T EN of the world’s richest people hold more wealth than the 3.6 billion people who constitute the poorest half of humanity. The world produces more food than at any point in history yet one in every ten people struggle against dire poverty and imminent hunger. Meanwhile, tons of edible food are discarded and burned on a daily basis. Affluent people have amassed so much wealth that they can afford to visit outer space in their own craft. Yet, billions of people live as their distant ancestors did, using the same rudimentary farm implements to till barren soil and eke out a hard scratch existence. The cell phones that have pierced into these areas are but trinkets to gull people into believing they are of the modern world when that world has left them far behind.

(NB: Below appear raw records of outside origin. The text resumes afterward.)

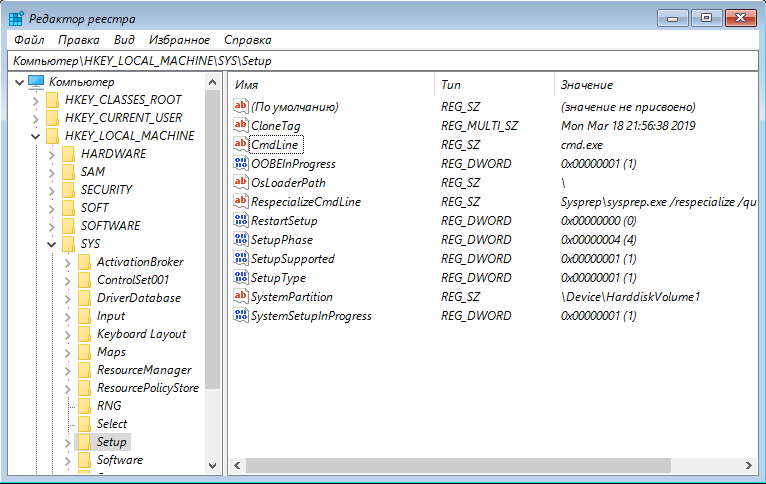
Task: Select the RespecializeCmdLine value
Action: [x=306, y=202]
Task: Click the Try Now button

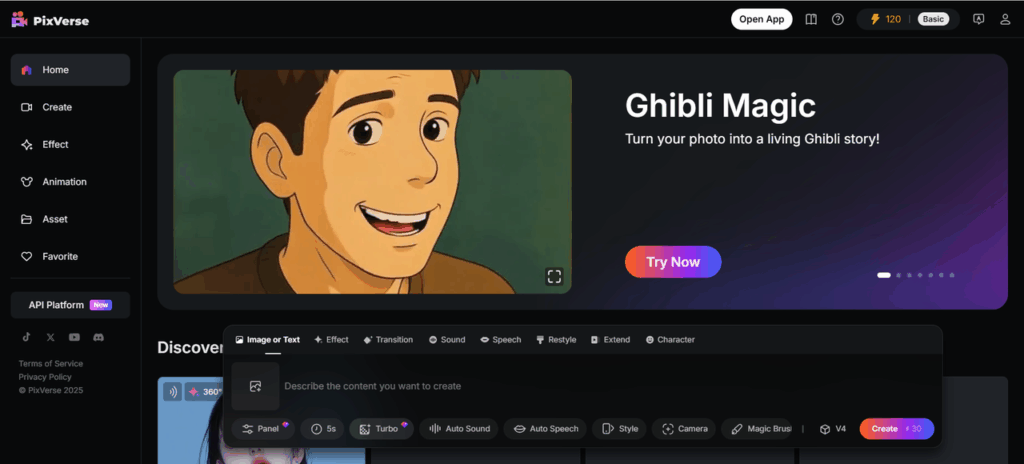Action: pyautogui.click(x=672, y=262)
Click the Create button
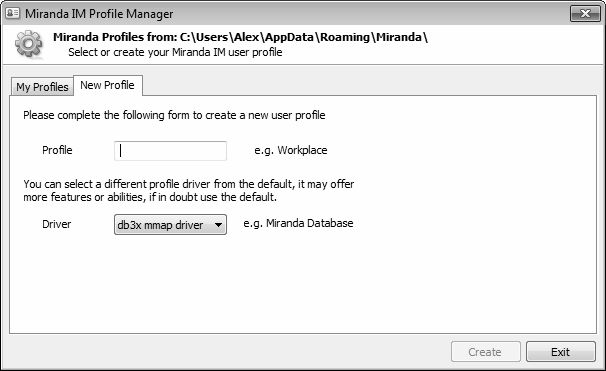Screen dimensions: 606x371 pyautogui.click(x=485, y=352)
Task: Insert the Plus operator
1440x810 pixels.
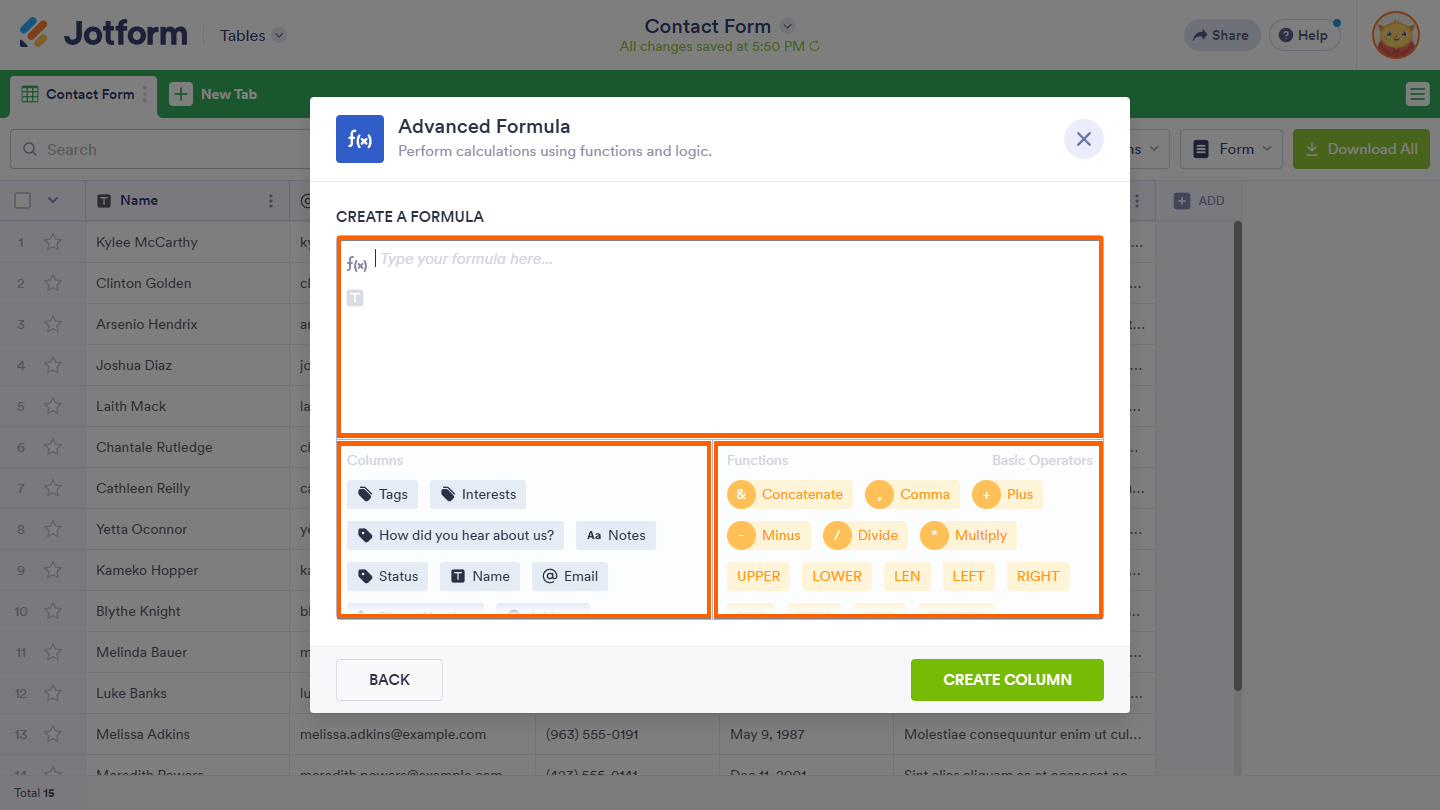Action: [1007, 494]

People are so craven that they commerce plastic rice to make money. A diligent parent goes to bed happy that his hard work has produced a meal for his beloved children. Little does he know that he paid his hard earned money to sicken perhaps kill his offspring. n Japan, the love of profit led to the construction of a dangerous nuclear power plant near a coastal earthquake fault line. The Fukishima plant was battered by a combination of a tremor and tsunami. That was five years ago. Three reactors probably experienced meltdown. Radiation readings at the entrance of one reactor now exceed 550 sieverts. Experts are astounded by this unprecedented danger. Eight sieverts is sure death.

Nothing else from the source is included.